--- Excerpted data ---
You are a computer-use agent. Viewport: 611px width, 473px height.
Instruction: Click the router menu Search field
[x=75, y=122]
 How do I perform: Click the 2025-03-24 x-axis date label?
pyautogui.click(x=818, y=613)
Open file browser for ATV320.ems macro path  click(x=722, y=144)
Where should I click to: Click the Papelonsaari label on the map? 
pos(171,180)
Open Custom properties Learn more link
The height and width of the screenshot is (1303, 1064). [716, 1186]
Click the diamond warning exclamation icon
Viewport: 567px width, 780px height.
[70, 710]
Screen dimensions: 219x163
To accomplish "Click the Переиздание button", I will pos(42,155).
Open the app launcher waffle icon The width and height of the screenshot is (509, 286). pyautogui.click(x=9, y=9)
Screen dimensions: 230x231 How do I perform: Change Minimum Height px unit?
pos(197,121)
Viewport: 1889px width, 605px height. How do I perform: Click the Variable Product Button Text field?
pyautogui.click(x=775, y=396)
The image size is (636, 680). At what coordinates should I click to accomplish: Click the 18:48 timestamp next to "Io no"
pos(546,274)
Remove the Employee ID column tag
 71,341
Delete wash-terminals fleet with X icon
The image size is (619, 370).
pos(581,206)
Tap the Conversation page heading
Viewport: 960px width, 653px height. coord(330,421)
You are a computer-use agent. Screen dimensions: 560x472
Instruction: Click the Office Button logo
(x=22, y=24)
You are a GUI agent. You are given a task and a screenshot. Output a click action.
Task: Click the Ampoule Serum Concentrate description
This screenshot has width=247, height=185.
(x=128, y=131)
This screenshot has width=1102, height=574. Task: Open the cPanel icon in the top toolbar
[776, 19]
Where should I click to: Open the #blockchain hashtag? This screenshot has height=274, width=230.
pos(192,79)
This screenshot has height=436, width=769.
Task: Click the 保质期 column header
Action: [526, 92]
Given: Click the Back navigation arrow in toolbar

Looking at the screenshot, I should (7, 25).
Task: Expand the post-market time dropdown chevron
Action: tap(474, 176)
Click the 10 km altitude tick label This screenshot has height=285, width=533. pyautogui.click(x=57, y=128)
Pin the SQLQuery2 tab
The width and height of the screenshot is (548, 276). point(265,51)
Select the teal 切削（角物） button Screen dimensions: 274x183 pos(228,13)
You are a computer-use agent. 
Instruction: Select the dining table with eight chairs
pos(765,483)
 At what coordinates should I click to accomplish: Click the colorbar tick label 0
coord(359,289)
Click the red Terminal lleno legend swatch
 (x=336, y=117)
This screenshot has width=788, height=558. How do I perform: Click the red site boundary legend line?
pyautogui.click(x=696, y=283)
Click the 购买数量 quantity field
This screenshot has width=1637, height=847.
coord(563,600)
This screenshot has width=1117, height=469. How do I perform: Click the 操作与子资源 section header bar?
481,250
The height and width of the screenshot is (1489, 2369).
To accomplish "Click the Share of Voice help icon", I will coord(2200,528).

--- What you will do ---
The word "agent" occurs on some lines of the data. Give the number of those lines only.

--- Response to the task ---
4